== Work instruction ==
Among the lines below, a stretch begins at the one with "Regenerate the MAC address with refresh icon" and ends at the one with "Task: Click the word". Repeat that stretch exactly, ends included.

== Data excerpts ==
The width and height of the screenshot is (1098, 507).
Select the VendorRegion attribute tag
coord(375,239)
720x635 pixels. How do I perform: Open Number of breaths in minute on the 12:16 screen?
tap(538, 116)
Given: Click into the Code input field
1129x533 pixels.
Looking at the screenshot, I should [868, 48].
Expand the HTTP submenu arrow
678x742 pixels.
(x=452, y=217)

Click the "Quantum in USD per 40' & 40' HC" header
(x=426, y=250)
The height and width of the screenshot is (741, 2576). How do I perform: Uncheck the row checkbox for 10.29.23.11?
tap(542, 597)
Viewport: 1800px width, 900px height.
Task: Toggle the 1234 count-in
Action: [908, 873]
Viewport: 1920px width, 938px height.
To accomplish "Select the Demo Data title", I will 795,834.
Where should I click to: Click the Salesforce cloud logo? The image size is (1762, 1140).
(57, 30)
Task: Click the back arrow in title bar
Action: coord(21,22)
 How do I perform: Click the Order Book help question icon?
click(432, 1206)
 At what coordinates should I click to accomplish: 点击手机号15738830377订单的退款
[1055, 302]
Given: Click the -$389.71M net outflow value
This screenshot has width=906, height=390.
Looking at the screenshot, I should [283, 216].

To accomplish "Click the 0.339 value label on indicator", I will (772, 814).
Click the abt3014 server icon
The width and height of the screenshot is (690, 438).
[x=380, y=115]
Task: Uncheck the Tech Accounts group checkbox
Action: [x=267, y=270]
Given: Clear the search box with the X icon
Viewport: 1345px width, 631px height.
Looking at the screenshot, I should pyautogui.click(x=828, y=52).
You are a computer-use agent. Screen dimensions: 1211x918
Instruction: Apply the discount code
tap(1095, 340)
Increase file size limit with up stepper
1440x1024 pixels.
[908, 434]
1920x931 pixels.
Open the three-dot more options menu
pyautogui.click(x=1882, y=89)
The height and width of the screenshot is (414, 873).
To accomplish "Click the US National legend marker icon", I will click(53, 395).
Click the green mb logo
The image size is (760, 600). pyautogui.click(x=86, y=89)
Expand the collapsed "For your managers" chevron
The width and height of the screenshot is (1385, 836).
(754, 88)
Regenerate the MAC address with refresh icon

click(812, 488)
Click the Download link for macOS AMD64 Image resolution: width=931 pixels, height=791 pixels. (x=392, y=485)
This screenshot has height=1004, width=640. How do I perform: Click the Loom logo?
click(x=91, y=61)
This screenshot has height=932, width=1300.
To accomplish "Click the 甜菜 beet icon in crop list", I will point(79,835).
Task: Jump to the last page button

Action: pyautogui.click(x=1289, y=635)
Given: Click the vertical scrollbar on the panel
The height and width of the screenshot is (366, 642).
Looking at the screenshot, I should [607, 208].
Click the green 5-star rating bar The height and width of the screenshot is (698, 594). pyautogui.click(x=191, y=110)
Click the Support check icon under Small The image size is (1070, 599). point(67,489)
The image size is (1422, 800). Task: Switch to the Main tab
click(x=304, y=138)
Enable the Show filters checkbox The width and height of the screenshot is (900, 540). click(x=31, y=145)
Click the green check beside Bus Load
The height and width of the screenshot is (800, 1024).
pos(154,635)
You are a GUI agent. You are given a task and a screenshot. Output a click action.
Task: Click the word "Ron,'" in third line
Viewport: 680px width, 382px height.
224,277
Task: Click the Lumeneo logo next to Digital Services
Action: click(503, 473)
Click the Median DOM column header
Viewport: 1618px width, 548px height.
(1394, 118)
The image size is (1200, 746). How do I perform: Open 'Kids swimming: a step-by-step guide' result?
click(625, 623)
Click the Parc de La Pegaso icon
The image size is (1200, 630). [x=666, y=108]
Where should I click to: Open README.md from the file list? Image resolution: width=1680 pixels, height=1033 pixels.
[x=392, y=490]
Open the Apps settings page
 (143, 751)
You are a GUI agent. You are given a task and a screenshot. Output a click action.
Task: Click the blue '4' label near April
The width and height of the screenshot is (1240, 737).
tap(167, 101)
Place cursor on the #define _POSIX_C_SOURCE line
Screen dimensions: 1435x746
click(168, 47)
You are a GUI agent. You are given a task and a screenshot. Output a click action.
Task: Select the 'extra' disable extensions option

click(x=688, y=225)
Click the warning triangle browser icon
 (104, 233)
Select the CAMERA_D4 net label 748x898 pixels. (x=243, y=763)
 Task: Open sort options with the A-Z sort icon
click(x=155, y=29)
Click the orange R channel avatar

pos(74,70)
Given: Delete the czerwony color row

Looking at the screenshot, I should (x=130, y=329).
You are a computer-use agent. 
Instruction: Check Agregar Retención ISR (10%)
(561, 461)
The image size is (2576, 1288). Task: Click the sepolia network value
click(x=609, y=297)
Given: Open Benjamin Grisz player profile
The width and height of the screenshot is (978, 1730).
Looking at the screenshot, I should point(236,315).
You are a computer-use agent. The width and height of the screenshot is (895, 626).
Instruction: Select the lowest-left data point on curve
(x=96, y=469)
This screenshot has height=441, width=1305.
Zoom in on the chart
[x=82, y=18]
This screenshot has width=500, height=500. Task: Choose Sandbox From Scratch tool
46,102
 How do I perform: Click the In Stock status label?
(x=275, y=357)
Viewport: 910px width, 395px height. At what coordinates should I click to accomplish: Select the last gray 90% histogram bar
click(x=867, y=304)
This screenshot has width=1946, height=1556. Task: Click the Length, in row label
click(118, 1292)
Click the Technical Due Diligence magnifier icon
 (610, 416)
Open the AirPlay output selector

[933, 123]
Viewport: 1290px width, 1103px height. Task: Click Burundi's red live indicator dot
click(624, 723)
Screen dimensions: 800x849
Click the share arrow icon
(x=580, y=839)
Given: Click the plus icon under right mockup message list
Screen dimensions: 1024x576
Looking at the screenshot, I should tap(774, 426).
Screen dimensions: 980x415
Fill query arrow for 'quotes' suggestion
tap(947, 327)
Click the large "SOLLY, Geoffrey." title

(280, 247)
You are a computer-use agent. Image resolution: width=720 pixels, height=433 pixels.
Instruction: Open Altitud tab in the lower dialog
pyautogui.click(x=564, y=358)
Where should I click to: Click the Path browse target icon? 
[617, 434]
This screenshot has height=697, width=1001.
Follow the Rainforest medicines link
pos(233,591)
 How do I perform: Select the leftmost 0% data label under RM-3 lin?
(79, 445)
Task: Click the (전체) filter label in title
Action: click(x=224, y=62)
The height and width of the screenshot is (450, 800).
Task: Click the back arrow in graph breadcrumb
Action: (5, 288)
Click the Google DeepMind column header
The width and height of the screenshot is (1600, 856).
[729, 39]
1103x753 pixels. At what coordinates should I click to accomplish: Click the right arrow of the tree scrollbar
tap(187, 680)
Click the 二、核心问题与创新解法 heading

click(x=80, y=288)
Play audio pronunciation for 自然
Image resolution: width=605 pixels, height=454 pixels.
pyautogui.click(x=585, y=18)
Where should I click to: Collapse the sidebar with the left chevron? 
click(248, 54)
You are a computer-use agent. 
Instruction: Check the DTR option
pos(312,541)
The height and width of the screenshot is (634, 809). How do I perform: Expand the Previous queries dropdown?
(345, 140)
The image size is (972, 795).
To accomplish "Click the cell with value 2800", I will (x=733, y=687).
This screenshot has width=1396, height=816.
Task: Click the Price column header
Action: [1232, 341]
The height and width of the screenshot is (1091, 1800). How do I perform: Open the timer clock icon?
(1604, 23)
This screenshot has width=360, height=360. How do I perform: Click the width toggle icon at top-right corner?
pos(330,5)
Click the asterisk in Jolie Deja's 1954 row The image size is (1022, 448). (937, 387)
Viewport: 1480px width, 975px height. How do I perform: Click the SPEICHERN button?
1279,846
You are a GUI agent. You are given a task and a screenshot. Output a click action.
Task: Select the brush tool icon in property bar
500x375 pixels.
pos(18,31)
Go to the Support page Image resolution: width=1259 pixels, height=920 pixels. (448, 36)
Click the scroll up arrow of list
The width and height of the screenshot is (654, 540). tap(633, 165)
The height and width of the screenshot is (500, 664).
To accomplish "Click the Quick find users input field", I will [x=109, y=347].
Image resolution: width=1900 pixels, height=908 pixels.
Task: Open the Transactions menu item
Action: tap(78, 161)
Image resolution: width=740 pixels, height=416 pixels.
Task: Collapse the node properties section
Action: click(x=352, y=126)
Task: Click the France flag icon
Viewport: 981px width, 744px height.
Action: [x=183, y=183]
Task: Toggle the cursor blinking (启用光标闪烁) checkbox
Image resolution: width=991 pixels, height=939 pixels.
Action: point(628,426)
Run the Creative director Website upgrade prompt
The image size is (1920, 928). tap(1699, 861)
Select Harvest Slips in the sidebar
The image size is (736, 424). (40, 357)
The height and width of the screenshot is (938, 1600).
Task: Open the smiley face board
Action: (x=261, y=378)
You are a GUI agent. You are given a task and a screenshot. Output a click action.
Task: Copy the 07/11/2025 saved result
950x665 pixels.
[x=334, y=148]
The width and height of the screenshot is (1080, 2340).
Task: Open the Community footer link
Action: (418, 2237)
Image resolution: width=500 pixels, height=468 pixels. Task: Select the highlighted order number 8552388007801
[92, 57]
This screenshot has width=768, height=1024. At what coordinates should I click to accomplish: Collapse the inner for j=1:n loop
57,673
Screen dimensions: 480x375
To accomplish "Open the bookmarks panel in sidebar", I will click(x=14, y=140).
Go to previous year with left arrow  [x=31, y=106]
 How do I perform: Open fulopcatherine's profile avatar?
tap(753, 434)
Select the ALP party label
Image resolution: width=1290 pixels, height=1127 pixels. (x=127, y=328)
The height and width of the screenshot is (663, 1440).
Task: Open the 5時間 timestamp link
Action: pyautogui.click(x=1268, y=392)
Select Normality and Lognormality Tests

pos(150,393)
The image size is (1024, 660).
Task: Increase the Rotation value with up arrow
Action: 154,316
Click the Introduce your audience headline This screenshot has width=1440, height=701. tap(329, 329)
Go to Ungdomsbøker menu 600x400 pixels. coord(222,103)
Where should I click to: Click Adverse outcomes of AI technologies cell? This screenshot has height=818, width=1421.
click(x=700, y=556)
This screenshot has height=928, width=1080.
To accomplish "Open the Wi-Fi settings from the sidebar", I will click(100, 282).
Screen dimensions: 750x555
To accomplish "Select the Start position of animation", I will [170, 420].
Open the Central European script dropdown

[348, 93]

== Answer to this exercise ==
Regenerate the MAC address with refresh icon

click(812, 488)
Click the Download link for macOS AMD64 Image resolution: width=931 pixels, height=791 pixels. (x=392, y=485)
This screenshot has height=1004, width=640. How do I perform: Click the Loom logo?
click(x=91, y=61)
This screenshot has height=932, width=1300.
To accomplish "Click the 甜菜 beet icon in crop list", I will point(79,835).
Task: Jump to the last page button

Action: pyautogui.click(x=1289, y=635)
Given: Click the vertical scrollbar on the panel
The height and width of the screenshot is (366, 642).
Looking at the screenshot, I should [607, 208].
Click the green 5-star rating bar The height and width of the screenshot is (698, 594). pyautogui.click(x=191, y=110)
Click the Support check icon under Small The image size is (1070, 599). point(67,489)
The image size is (1422, 800). Task: Switch to the Main tab
click(x=304, y=138)
Enable the Show filters checkbox The width and height of the screenshot is (900, 540). click(x=31, y=145)
Click the green check beside Bus Load
The height and width of the screenshot is (800, 1024).
pos(154,635)
You are a GUI agent. You are given a task and a screenshot. Output a click action.
Task: Click the word "Ron,'" in third line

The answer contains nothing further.